◆ **CONSIGNE 1**
D'après l'article sur les taxis en Chine, qui a aidé les chauffeurs de Suzhou à remplacer leurs vieilles voitures par le nouveau modèle ?

Heureusement nous bifurquâmes rapidement vers un axe latéral plus petit et plus ciculant. Afin de meubler la conversation, je le complimentais sur l'énorme berline flambant neuve qu'il conduisait avec une prudence exatrordinaire. Oui, me dit-il en essayant de régler d'un oeil et d'une main le climatiseur, le gouvernement de Suzhou nous a aidé à changer nos vieilles caisses pour ce nouveau modèle. En Chine en effet, les taxis font l'objet d'une sorte de commande groupée, un contrat à l'échelle de la ville ou de la province, probablement négocié à coup de pots d'alcool de riz et autres cadeaux louches. Résultats, presque tous les taxis sont identiques. Mais cela en vaut sans doute la peine : j'imagine le visage du négociateur de Volkswagen le jour où il a signé le contrat portant sur la vente de cinquante-mille taxis à la ville de Shanghai. Les Allemands sont particulièrement à ce petit jeu-là, et on retrouve différents modèles de Volkswagen inconnus en Europe, toujours plus arriérés à mesure qu'on s'enfonce dans les villes de l'intérieur. A Pékin, en revanche, c'est je crois une firme coréenne qui a décroché le marché.

 

 

Ceci dit, l'énorme berline dans laquelle nous naviguons confortablement au milieu des trycicles, vélos et autres véhicules non identifiés semble plus adaptée aux larges avenues d'une métropole américaine qu'aux minces allées élégante suzhouéennes. Le gouvernement local aura eu les yeux plus gros que le pare-choc.

◆ **DONNÉES DE L'EXERCICE**
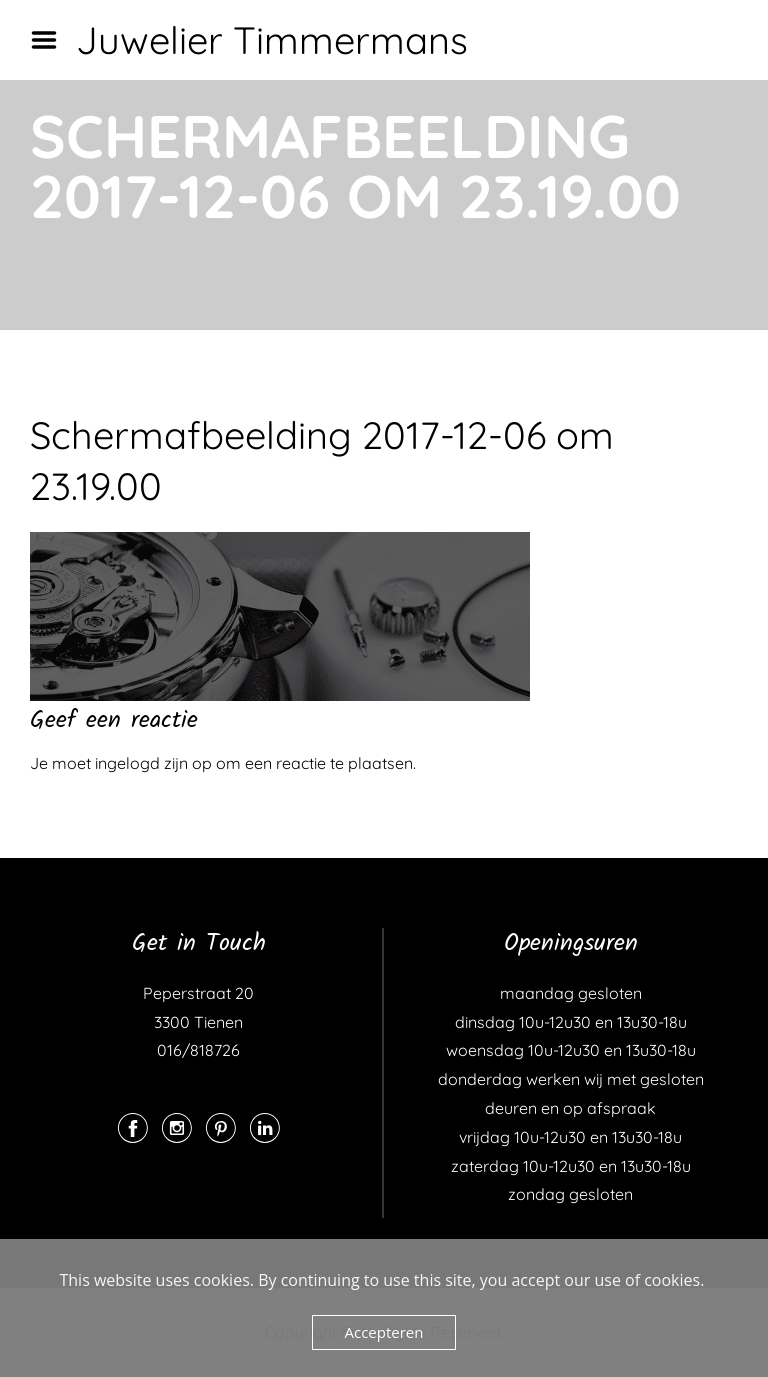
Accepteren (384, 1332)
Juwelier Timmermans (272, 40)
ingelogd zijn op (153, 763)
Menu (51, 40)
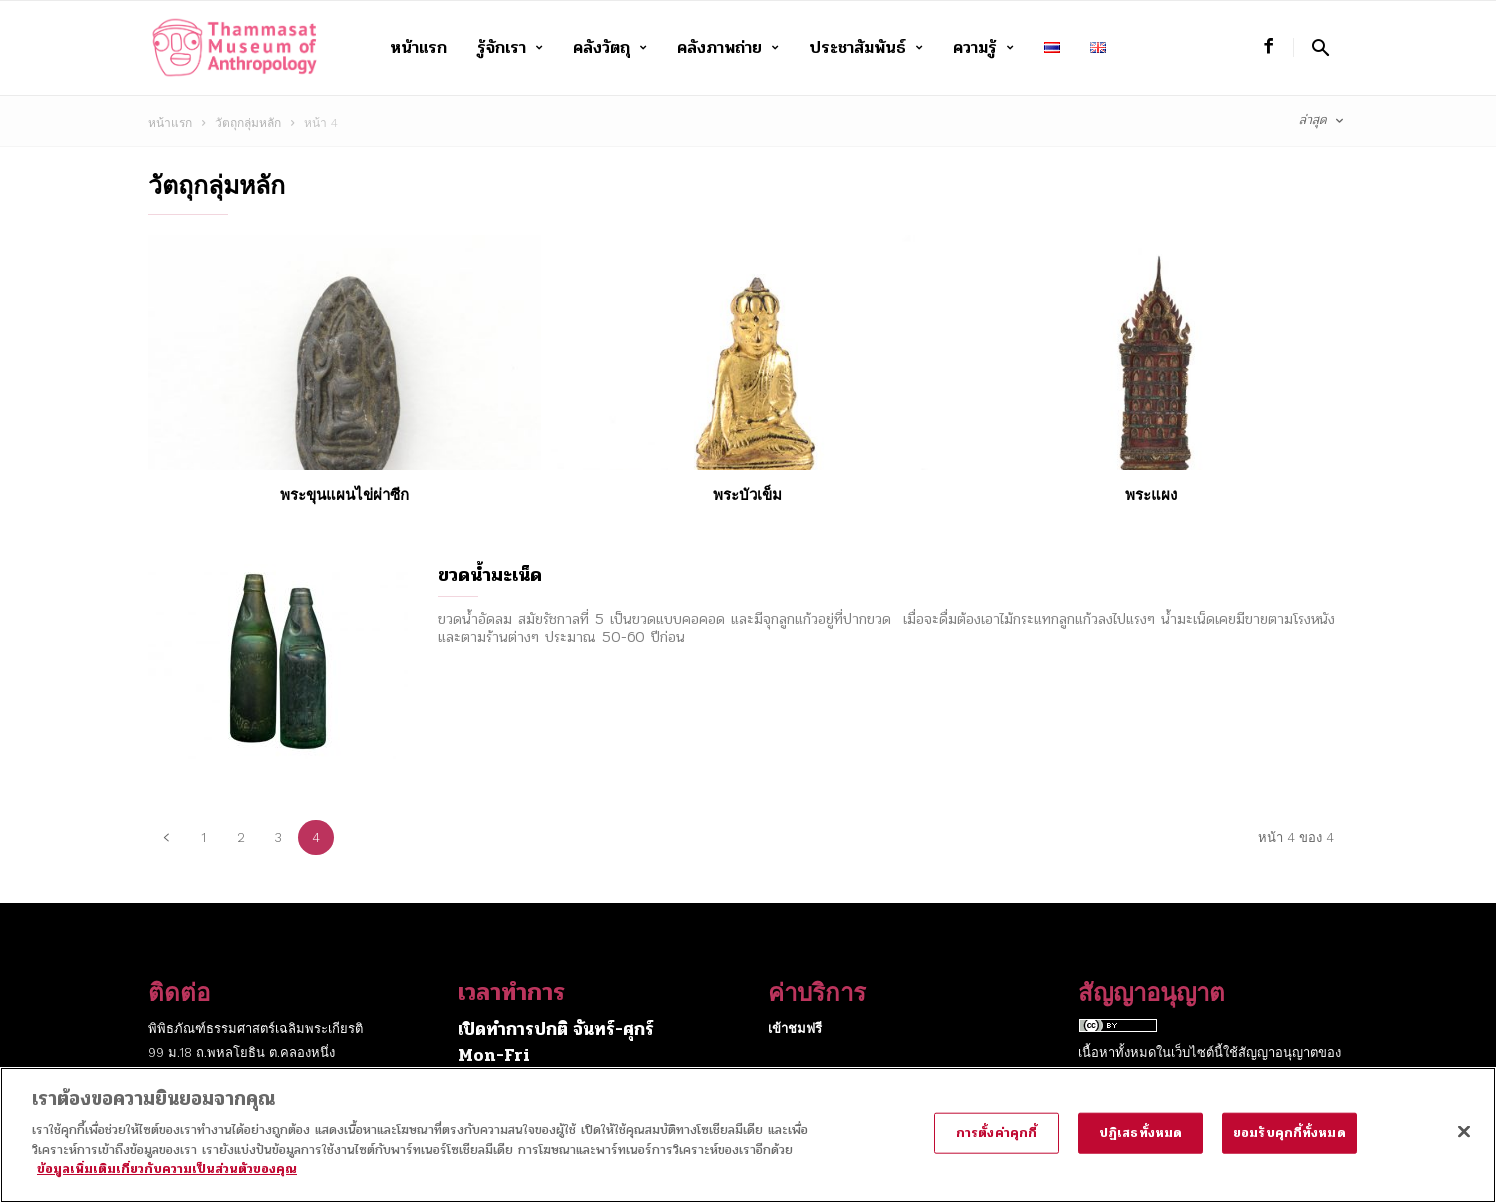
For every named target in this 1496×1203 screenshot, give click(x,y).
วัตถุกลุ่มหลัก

◆ **CONSIGNE 2**
Modifiez le passage des entrées qui va de la ligne contenant « For every named » jusqu'à la fin des entrées : remplacez « named » par « listed » sans rien changer d'autre, puis donnez uniquement ce passage.

◆ **RÉSULTAT FINAL 1**
Le gouvernement de Suzhou.

◆ **RÉSULTAT FINAL 2**
For every listed target in this 1496×1203 screenshot, give click(x,y).
วัตถุกลุ่มหลัก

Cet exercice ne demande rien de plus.